In the ORM case, detect that several entities share the same index but either:
do not use the same identifier field name
are from the same ORM mapped hierarchy
Sanne GrinoveroJanuary 9, 2015 at 2:23 PM
The above PR is a related improvement but it's not the same thing, I'll create a new JIRA for that.
Sanne GrinoveroJanuary 7, 2015 at 8:21 PMEdited
For 1. yes that would work but only on ORM, not on Infinispan.
It turns out it actually works all the time for Infinispan; at least I think, it took me a while to think of all possible cases but I think I concur with Gustavo; see comments on ISPN-5103: Infinispan uses also a Transformer
interface which includes a marker for the key type in the key term; so you can figure out which reverse Transformer
needs to be applied, and from there it's Id->Entry and being a Cache a Map there is no ambiguity.
There are limitations on different cache instances sharing a same index, but then again that's not something we encourage as the Search engine is per-cache.

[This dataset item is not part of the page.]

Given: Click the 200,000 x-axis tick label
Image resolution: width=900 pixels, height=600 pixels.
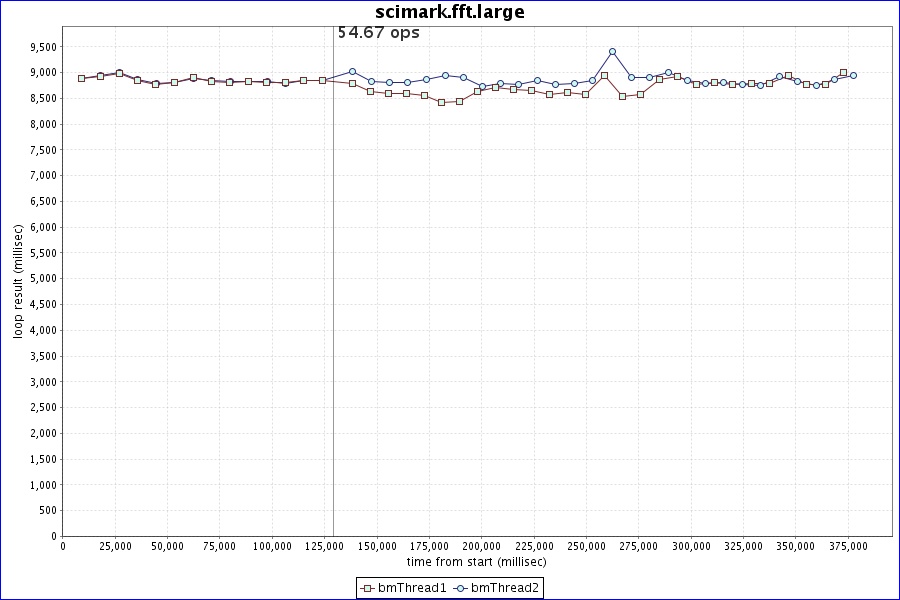Looking at the screenshot, I should click(481, 546).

"incompatible encodings" in 2
I was thinking that at least for some known field bridge implementations that we ship, we could know for example that the output of a DateBridge using an encoding like "01-01-2011" would never have ambiguity with a second type sharing the same index which uses a Long as identifier. We could figure out such a matrix.. not sure if it's worth it so I'd focus on case 1. which seems possibly quite common in practice.
As a follow up of discussions on https://issues.jboss.org/browse/ISPN-5103 : performance analysis in Infinispan highlighted that there is a significant performance benefit in enabling single-term delete rather than a query-based delete.
We already were aware of this and Hibernate Search will apply the better performing single-term delete operations (and update operations) when safe, but the definition of "when safe" is very conservative.
Currently the optimisation is only enabled when both of these are true:
org.hibernate.search.indexes.impl.PropertiesParseHelper.isIndexMetadataComplete(Properties, WorkerBuildContext) returns true (the default but can be configured otherwise)
there is a single type in the index (the IndexManager owns only one entity type)
In reality even if the IndexManager were to contain multiple types, this would be safe as long as we can guarantee that no type has an ambiguity on the keyword used for the ID encoding.
Some cases in which this is actually possible to figure out:
there are multiple types but they are mapped in an inheritance mode on ORM, which would force them to have a unique ID across different instance types
all types sharing the index have field bridges on the primary ID which would necessarily result in incompatible encodings
The second case might be complex to hit in practice (or just complex to evaluate), but I think the first case is probably the most common reason for one to possibly have multiple types sharing the same index, so that would be a great enhancement.